Counting from the line that holds "Instruction: Sort by the 总手数 column header", return each line exactly, through and including the last line of the entries.

○ ○ ○

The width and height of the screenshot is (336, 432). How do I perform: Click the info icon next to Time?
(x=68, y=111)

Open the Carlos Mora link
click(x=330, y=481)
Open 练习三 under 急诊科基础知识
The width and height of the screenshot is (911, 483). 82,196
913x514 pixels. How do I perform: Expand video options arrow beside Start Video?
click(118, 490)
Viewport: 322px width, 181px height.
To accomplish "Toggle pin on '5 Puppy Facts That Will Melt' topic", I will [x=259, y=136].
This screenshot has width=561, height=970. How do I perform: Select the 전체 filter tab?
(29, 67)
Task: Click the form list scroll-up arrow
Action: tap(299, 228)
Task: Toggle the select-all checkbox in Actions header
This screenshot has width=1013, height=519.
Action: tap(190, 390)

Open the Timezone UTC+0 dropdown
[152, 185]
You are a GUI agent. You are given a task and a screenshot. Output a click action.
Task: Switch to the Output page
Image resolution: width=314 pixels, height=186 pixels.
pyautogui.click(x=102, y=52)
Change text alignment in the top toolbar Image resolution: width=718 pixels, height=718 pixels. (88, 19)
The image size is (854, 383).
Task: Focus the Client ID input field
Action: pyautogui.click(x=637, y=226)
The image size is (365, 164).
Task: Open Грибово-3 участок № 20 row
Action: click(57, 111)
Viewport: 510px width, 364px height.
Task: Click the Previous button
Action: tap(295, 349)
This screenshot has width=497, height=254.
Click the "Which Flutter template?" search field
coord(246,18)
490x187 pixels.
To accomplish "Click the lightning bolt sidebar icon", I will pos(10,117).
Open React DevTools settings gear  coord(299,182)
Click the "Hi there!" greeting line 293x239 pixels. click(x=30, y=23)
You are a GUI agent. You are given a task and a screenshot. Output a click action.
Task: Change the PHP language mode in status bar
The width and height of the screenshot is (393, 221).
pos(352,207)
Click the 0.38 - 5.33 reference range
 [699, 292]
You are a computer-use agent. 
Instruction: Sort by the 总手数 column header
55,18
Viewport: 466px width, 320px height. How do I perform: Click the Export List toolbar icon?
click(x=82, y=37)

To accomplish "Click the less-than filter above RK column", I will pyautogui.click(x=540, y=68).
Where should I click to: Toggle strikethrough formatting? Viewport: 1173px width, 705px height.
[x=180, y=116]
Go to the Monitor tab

○ ○ ○

- Result for this task
Instruction: Sort by the 总手数 column header
55,18
Viewport: 466px width, 320px height. How do I perform: Click the Export List toolbar icon?
click(x=82, y=37)

To accomplish "Click the less-than filter above RK column", I will pyautogui.click(x=540, y=68).
Where should I click to: Toggle strikethrough formatting? Viewport: 1173px width, 705px height.
[x=180, y=116]
Go to the Monitor tab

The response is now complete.